WORK INSTRUCTIONS: Each line of the data holding "resolution" should be found and copied.

☆ ☆ ☆

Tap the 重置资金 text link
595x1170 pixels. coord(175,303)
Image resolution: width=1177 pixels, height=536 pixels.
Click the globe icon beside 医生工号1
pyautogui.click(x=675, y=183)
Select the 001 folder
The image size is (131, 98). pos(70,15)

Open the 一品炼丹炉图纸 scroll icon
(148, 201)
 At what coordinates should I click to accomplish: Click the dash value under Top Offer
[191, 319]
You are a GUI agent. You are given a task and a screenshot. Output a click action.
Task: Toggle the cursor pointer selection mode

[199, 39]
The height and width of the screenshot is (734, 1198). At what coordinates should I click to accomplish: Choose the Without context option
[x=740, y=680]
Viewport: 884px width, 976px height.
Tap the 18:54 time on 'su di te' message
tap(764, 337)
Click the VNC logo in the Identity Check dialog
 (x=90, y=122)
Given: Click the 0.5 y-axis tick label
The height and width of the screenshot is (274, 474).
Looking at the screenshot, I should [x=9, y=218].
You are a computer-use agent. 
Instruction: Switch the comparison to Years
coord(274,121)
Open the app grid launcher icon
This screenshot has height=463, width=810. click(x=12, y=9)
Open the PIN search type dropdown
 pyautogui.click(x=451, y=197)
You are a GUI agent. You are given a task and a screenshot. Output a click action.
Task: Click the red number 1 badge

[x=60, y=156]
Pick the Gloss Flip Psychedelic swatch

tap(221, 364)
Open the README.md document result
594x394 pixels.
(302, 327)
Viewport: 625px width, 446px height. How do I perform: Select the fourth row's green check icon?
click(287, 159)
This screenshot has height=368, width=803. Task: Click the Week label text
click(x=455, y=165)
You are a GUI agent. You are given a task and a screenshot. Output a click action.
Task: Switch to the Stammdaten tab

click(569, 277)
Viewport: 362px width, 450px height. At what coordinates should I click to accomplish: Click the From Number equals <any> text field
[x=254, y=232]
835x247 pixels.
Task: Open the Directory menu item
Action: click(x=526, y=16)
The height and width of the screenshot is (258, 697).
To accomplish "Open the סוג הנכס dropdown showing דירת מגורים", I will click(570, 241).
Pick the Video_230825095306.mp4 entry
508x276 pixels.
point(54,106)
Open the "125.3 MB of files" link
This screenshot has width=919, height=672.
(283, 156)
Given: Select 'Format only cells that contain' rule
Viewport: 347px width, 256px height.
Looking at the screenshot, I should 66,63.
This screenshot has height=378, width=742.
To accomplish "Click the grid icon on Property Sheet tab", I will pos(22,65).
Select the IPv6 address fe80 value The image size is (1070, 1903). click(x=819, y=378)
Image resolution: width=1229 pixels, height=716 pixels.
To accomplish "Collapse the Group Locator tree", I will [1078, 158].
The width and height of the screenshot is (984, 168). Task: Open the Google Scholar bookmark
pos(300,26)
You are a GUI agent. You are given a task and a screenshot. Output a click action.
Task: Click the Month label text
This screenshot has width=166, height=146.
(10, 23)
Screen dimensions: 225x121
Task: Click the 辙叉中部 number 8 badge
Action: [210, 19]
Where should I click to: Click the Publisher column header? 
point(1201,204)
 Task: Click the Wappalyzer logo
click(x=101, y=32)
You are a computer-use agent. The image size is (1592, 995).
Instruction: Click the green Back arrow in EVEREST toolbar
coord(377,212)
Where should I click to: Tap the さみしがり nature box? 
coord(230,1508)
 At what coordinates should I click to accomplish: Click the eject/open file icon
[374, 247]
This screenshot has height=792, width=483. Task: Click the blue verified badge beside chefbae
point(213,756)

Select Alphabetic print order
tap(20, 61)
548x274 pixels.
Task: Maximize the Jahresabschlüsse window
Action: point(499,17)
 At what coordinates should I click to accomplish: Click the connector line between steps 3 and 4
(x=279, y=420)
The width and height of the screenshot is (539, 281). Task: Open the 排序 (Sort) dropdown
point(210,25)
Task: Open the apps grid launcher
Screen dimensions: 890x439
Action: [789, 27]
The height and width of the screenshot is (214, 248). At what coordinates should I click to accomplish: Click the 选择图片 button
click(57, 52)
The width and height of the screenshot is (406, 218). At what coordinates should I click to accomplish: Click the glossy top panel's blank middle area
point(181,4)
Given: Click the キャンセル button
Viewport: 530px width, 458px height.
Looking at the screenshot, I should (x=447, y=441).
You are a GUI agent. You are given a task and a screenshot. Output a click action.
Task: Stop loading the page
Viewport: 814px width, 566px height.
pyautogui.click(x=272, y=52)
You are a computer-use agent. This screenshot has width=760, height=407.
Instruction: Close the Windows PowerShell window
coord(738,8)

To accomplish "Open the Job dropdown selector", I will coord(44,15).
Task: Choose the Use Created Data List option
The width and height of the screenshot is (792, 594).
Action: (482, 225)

☆ ☆ ☆

RESULT:
Image resolution: width=1177 pixels, height=536 pixels.
Image resolution: width=1229 pixels, height=716 pixels.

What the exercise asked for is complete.